## [TASK INSTRUCTIONS]
**1)** According to the article on partisan China-bashing rhetoric, in which journal does the study appear?
**2)** Repeat the passage of the article on partisan China-bashing rhetoric that starts at "Jack Zhang, assistant" and ends at "Economics & Politics.".
**3)** Pick up the article on partisan China-bashing rhetoric after its final sentence and keep writing it.

## [EXTRACT TO READ]
════════

Use of ‘China bashing’ rhetoric reveals partisan divide, study finds


U.S./China flags illustration. Credit: Pexels

LAWRENCE — In the United States, China is increasingly targeted as the scapegoat for any problem involving the economy. But one of the nation’s political parties has embraced the rhetoric of China-bashing to a much greater degree, according to new research co-written by a University of Kansas professor.

Jack Zhang, assistant professor of political science at the University of Kansas“The partisan divide in U.S. congressional communications after the China shock,” written by Jack Zhang, KU assistant professor of political science, examines the partisan difference in congressional communication strategies that concern China and trade-related issues. It reveals that even though Chinese import competition impacted both major political parties’ districts, only Republican politicians responded by increasing their anti-China rhetoric. Conversely, there was no difference between Republican and Democratic messaging on general trade issues.

The article appears in Economics & Politics.

“The Republican Party initially favored freer trade with China, and Republican votes were crucial in granting China permanent normal trade relations in 2000,” said Zhang, who co-wrote the piece with John Kuk of Washington University in St. Louis and Deborah Seligsohn of University of California - San Diego.

════════

## [MATERIAL]
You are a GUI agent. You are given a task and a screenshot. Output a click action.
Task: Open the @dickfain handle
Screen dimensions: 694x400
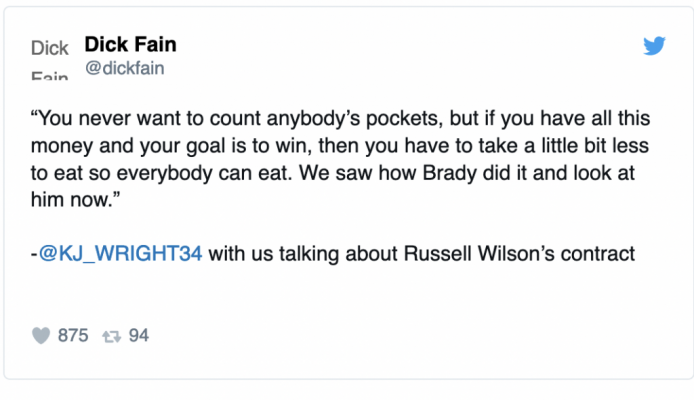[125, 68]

════════

## [PER-TASK OUTPUTS]
**1)** Economics & Politics.

**2)**
Jack Zhang, assistant professor of political science at the University of Kansas“The partisan divide in U.S. congressional communications after the China shock,” written by Jack Zhang, KU assistant professor of political science, examines the partisan difference in congressional communication strategies that concern China and trade-related issues. It reveals that even though Chinese import competition impacted both major political parties’ districts, only Republican politicians responded by increasing their anti-China rhetoric. Conversely, there was no difference between Republican and Democratic messaging on general trade issues.

The article appears in Economics & Politics.

**3)**
But the impact of the "China shock" started to change that. Zhang and his team applied structural topic modeling to measure changes in lawmakers’ communication strategy. What they found is that Republicans representing high-trade-shock districts sent out press releases with more negative statements on China but kept up their support for continued trade liberalization. Republican lawmakers from districts that saw less impact from import competition did not talk much about China, and their statements were not systematically negative when they did.

“China shock” is the term given to the rise in U.S. manufacturing layoffs in the decade after China’s entry to the World Trade Organization (WTO) in 2001 due to increased competition. This China shock has slowly given rise to China bashing.

“China bashing is a pretty bipartisan sentiment,” Zhang said.

“What differentiated Republican legislators compared to their Democrat peers is that they faced cross-cutting pressures to support trade liberalization – and oppose trade remedies — so they had to put more emphasis on China’s ‘bad behavior’ to explain the trade shock.”

The professor noted there are examples of Chinese policies and firms that violated WTO commitments, yet the same is true for Canada or Mexico. However, trade with these countries is not treated as an issue of national security or an ideological contest like it is with China.

“Some of this comes down to how leaders chose to communicate with their constituents about the way the global economy works and how some chose to take the low road of scapegoating China rather than the high road of rebuilding American competitiveness,” he said.

Zhang said he believed the roots of the trade war and the success of China bashing as a political tactic predated the election of Republican presidential candidate Donald Trump.

“The anti-trade, anti-China stuff was alien to the pro-business Republican leadership in D.C. but familiar stuff to the voters, particularly in Rust Belt states,” he said. “This shift in grassroots Republican rhetoric paved the way for Trump’s national China-bashing campaign and helps explain why it resonated with voters.”

From a business perspective, is economic nationalism ever justified?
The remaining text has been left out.